Tulungagung (Antara Jatim) - Elevasi atau ketinggian permukaan air Waduk Wonorejo, Kabupaten Tulungagung, Jawa Timur turun drastis selama kemarau yang berlangsung beberapa bulan terakhir, sehingga debit air masuk  dengan debit air keluar tidak seimbang.
    
"Memang terjadi penurunan elevasi (air waduk), namun masih dalam batas normal sesuai perencanaan. Tidak masalah," kata Kepala Subdivisi Wilayah Sungai I/3 Perum Jasa Tirta I, Fendri Ferdian di Tulungagung, Rabu.
    
Ia menjelaskan, saat kemarau cadangan air selalu turun. Sementara pada saat penghujan waduk akan cenderung menampung air sehingga elevasi menjadi berbalik meningkat.
    
Penurunan dan kenaikan elevasi pada dua musim berbeda itu menurut penjelasan Fendri sudah dihitung secara matang oleh tim Jasa Tirta selaku pengelola teknis operasional Waduk Wonorejo berikut jaringan bendung dan sungai di bawahnya.
    
Saat ini, misalnya, elevasi air Waduk Wonorejo ditunjukkan Fendri dalam posisi 167,40 meter atau jika dikonversi dalam volume air berkisar antara 56 juta meter kubik.
    
Elevasi itu masih di atas rencana alokasi air tahunan yang pada periode waktu yang sama (27 September 2017) diproyeksikan 167,15 meter atau jika dikonversi dalam volume sekitar 55,35 juta meter kubik.
    
"Jadi elevasi hari ini msih di atas pola rencana dengan selisih elevasi 0,25 meter atau sekitar 650 ribu meter kubik," ujarnya.
★ ★ ★ ★ ★
■ **Soal Singkat A**:
Tuliskan ulang bagian berita tentang Waduk Wonorejo mulai dari "Penurunan dan kenaikan" sampai dengan "sungai di bawahnya.".
■ **Soal Singkat B**:
Sebutkan semua angka volume air dalam satuan meter kubik yang tercantum dalam berita tentang Waduk Wonorejo.

■ **Data Tercatat**:
★ ★ ★ ★ ★
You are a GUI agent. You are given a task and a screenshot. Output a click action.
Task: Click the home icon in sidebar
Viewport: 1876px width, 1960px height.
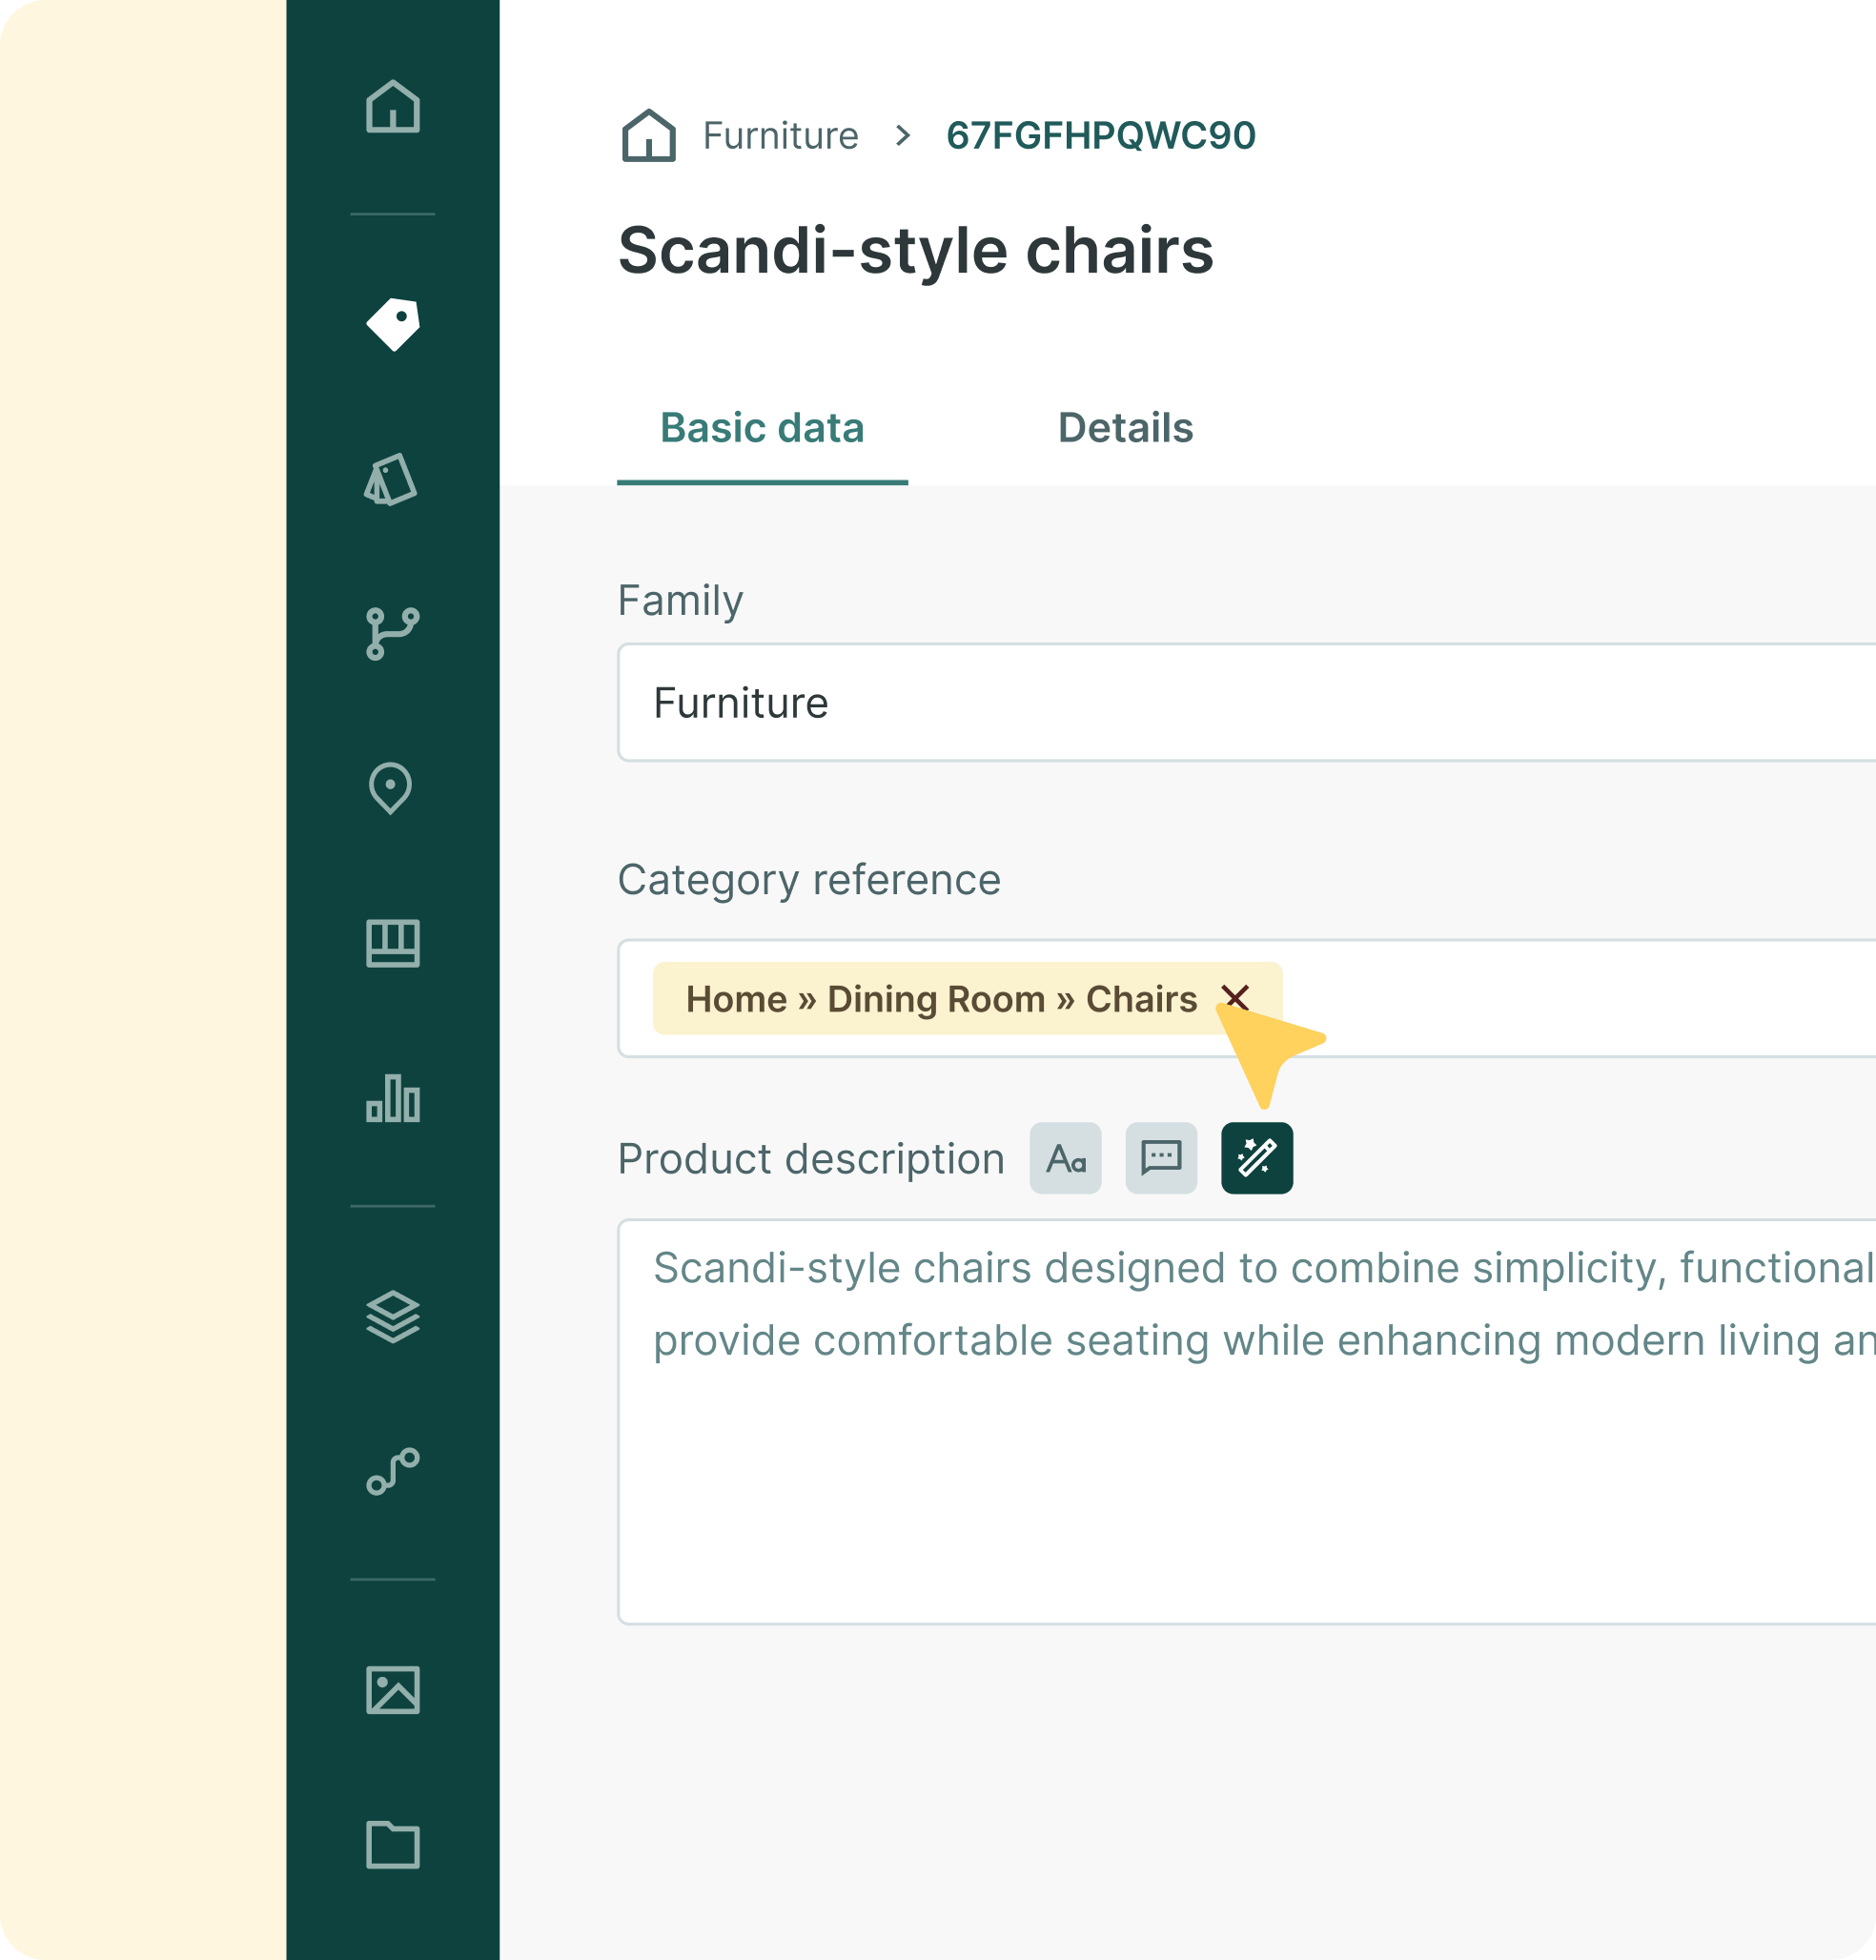pyautogui.click(x=392, y=107)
★ ★ ★ ★ ★
■ **Jawaban Benar A**:
Penurunan dan kenaikan elevasi pada dua musim berbeda itu menurut penjelasan Fendri sudah dihitung secara matang oleh tim Jasa Tirta selaku pengelola teknis operasional Waduk Wonorejo berikut jaringan bendung dan sungai di bawahnya.

■ **Jawaban Benar B**:
56 juta meter kubik, 55,35 juta meter kubik, dan 650 ribu meter kubik.